◆ Task instructions ◆
Below are records; the lines starting at the one with "Trang chủ (49, 187)" and ending at the one with "Cookie-Richtlinie (437, 2271)" must be reproduced exactly, both included. Pictures must not appear.

◆ Data listing ◆
↓↓↓
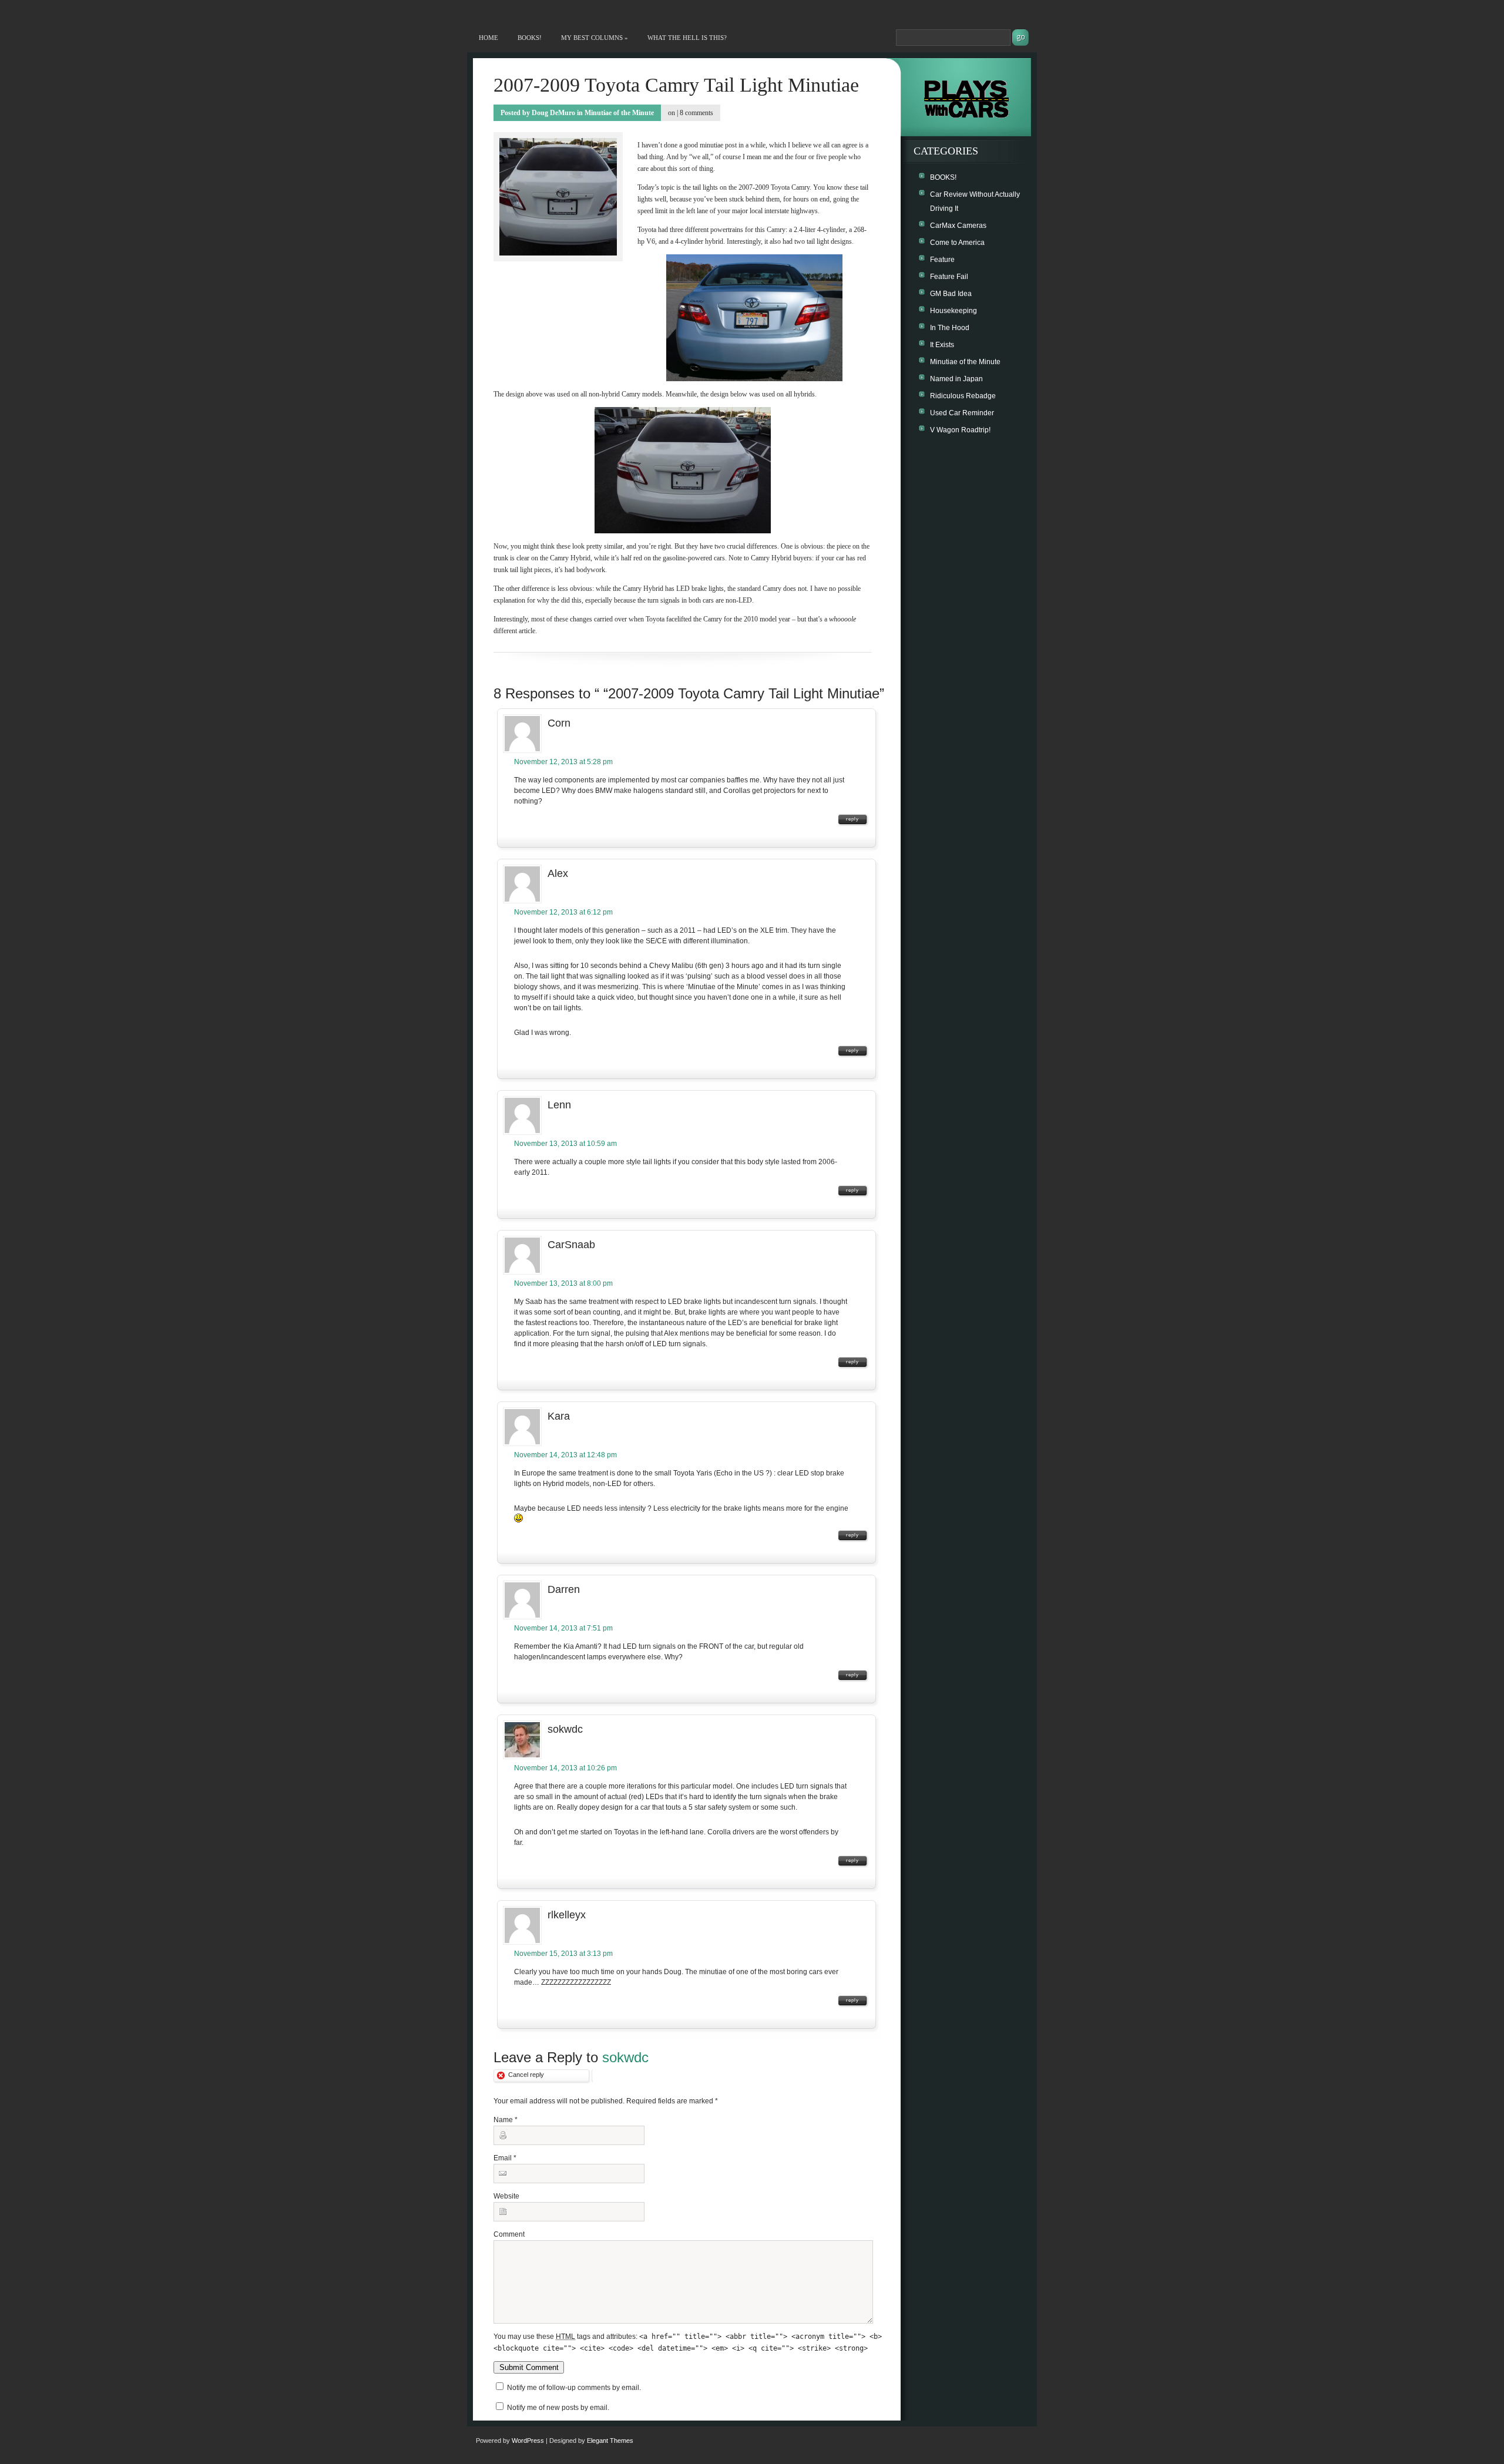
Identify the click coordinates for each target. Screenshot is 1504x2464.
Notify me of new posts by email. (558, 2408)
↑↑↑
↓↓↓
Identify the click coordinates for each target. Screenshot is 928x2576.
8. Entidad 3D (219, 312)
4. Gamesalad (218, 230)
↑↑↑
↓↓↓
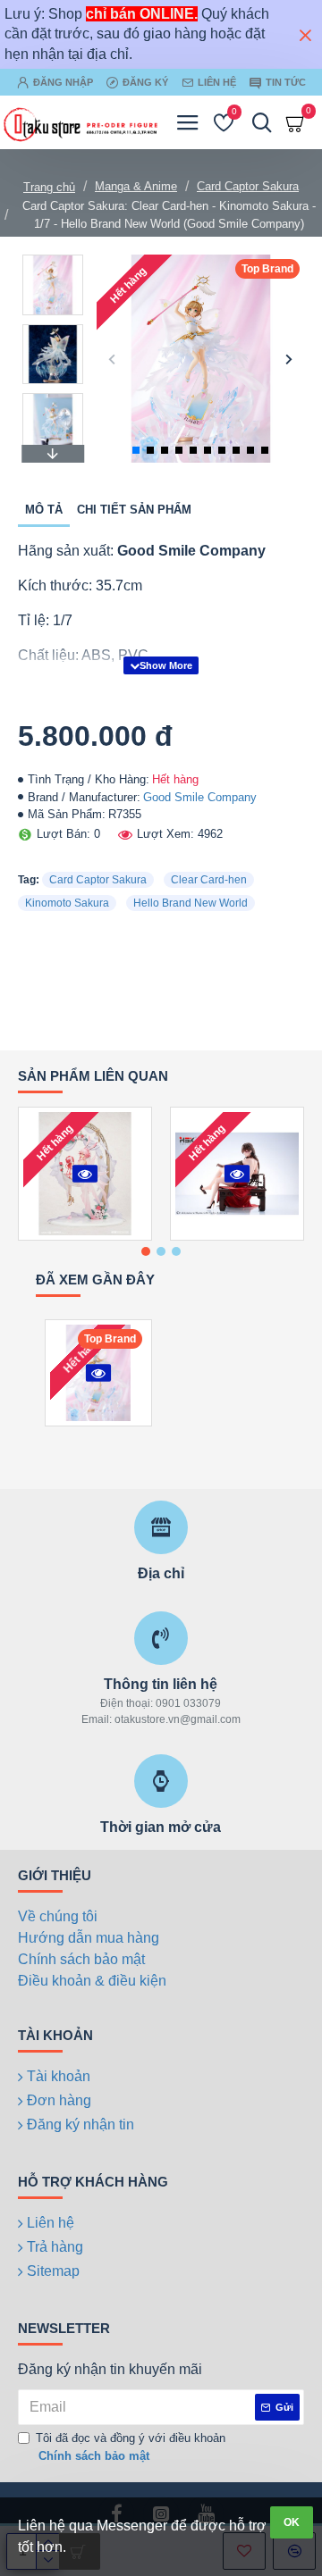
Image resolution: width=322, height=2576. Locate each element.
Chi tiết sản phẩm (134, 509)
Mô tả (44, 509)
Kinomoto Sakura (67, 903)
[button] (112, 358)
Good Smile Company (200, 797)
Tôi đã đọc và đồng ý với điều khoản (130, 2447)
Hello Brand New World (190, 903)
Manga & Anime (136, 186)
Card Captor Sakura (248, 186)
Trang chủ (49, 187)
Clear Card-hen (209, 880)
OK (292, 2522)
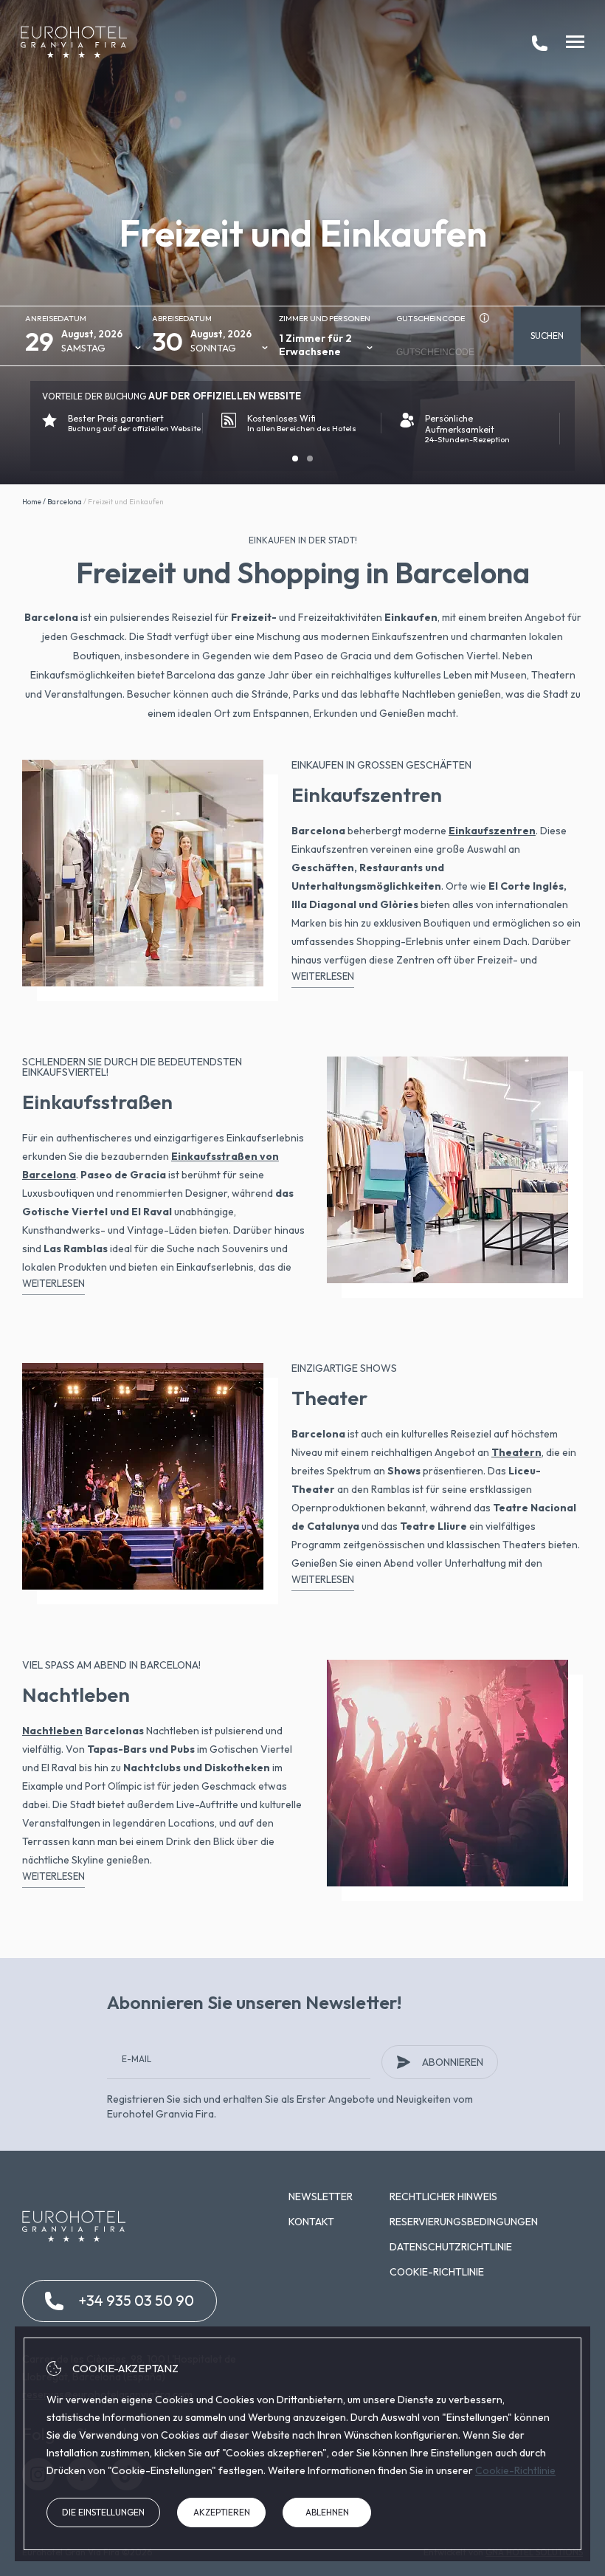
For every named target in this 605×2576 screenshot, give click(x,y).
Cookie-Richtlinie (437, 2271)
↑↑↑
◆ Reply ◆
Trang chủ (49, 187)
Clear Card-hen (209, 880)
OK (292, 2522)
For every named target in this 605×2576 screenshot, give click(x,y).
Cookie-Richtlinie (437, 2271)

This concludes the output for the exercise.